The 17th Mechanized Corps was formed in March 1941 at Baranovichi under the command of Mikhail Petrovich Petrov. It was part of the Western Special Military District's reserve at Slonim. The corps included the 27th and 36th Tank Divisions, and the 209th Motorized Division. The 17th Mechanized Corps was a cadre-strength formation equipped with only 36 tanks, which included 24 BT tanks, a T-26 tank, and eleven T-37, T-38, and T-40 amphibious tanks.
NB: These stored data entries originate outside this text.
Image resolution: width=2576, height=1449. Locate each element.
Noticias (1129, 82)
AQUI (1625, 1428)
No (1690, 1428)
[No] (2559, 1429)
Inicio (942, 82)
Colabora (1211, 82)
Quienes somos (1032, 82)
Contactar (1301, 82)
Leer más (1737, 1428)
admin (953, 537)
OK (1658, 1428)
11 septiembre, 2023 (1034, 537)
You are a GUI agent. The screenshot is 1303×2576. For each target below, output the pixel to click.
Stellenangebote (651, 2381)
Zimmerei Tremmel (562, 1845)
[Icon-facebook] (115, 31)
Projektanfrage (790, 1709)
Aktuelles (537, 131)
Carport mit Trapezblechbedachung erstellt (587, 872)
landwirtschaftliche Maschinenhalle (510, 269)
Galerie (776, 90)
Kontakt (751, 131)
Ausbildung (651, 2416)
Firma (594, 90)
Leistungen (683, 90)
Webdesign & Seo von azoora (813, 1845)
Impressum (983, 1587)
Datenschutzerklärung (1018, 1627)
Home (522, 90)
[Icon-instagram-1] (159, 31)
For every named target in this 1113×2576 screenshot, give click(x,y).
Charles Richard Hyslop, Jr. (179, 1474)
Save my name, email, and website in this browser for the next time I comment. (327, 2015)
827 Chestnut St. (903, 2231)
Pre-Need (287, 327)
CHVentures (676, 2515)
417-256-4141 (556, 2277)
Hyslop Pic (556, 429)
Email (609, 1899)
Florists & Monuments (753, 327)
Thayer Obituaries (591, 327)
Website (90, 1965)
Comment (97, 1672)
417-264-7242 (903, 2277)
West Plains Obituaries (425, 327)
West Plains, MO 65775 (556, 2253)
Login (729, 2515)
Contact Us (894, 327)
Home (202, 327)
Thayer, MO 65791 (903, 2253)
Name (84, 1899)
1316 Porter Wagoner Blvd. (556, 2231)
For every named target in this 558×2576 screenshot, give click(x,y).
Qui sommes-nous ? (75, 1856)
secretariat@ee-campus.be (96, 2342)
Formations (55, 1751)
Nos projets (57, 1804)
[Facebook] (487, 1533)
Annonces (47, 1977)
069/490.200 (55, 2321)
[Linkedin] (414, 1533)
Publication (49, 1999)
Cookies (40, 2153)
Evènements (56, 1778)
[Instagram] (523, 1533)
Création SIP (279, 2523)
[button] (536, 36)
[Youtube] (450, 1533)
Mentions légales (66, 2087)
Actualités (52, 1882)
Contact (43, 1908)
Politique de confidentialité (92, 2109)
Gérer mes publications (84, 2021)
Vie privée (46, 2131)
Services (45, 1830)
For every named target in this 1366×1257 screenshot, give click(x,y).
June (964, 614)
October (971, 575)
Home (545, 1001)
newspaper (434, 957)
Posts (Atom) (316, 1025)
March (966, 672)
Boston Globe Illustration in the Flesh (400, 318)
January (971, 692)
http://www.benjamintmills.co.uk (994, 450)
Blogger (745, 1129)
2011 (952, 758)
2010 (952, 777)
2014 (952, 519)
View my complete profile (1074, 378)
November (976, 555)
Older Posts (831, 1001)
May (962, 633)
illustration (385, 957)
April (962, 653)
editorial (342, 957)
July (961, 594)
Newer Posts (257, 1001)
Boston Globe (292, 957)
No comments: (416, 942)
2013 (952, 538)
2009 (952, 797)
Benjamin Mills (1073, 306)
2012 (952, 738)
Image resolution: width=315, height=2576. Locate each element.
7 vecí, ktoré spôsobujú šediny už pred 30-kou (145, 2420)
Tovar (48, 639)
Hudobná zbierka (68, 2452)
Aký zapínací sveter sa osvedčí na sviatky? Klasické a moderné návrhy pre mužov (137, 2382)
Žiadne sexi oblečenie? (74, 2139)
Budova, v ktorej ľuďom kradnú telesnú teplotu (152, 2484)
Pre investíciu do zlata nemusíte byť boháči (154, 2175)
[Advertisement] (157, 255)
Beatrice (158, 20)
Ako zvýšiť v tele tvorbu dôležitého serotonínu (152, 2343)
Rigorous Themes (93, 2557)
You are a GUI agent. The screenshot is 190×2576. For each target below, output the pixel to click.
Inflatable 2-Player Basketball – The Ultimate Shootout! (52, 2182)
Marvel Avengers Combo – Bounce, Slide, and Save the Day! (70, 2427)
=== Battle of Białystok–Minsk ===
Following the German invasion of the Soviet Union, the 17th Mechanized corps fought in the Battle of Białystok–Minsk. The corps was initially stationed in the rear but was moved forward to Baranovichi to stop the German advance. On 26 June it fought in defensive battles around Baranovichi, Stowbtsy, and Minsk. Its positions were broken through by the German XLVII Army Corps (Motorized). The outnumbered 17th Mechanized Corps was unable to offer much resistance to the attack and its remnants retreated eastwards to the Berezina, where they linked up with other Soviet units. By 3 July it was still mostly fighting on the western bank of the Dnieper. It suffered heavy losses in the fighting and on 5 July was allocated to the 21st Army after being ordered to Babruysk on the previous day.

On 7 July the corps' strength returns (lists of equipment) showed no armored vehicles. On 14 July the 16th Army was ordered to attack south towards Gorki alongside the 17th Mechanized Corps to destroy the German advance troops. The corps increased its resistance as it retreated, fighting against the German 10th Panzer Division as it advanced towards Pochinok on 16 July. On 18 July, the 16th Army was again ordered to attack south towards Gorki with the corps. On 21 July the corps ordered to withdraw to the Sukhinichi area with 4th Army. On 24 July it was regrouping from Yartsevo to support the 16th Army with a strength of 1,600, according to Western Front commander Semyon Timoshenko's situation report on that day. The corps became the 147th Tank Brigade on 1 August. Its 27th and 36th Tank Divisions were disbanded on the same date.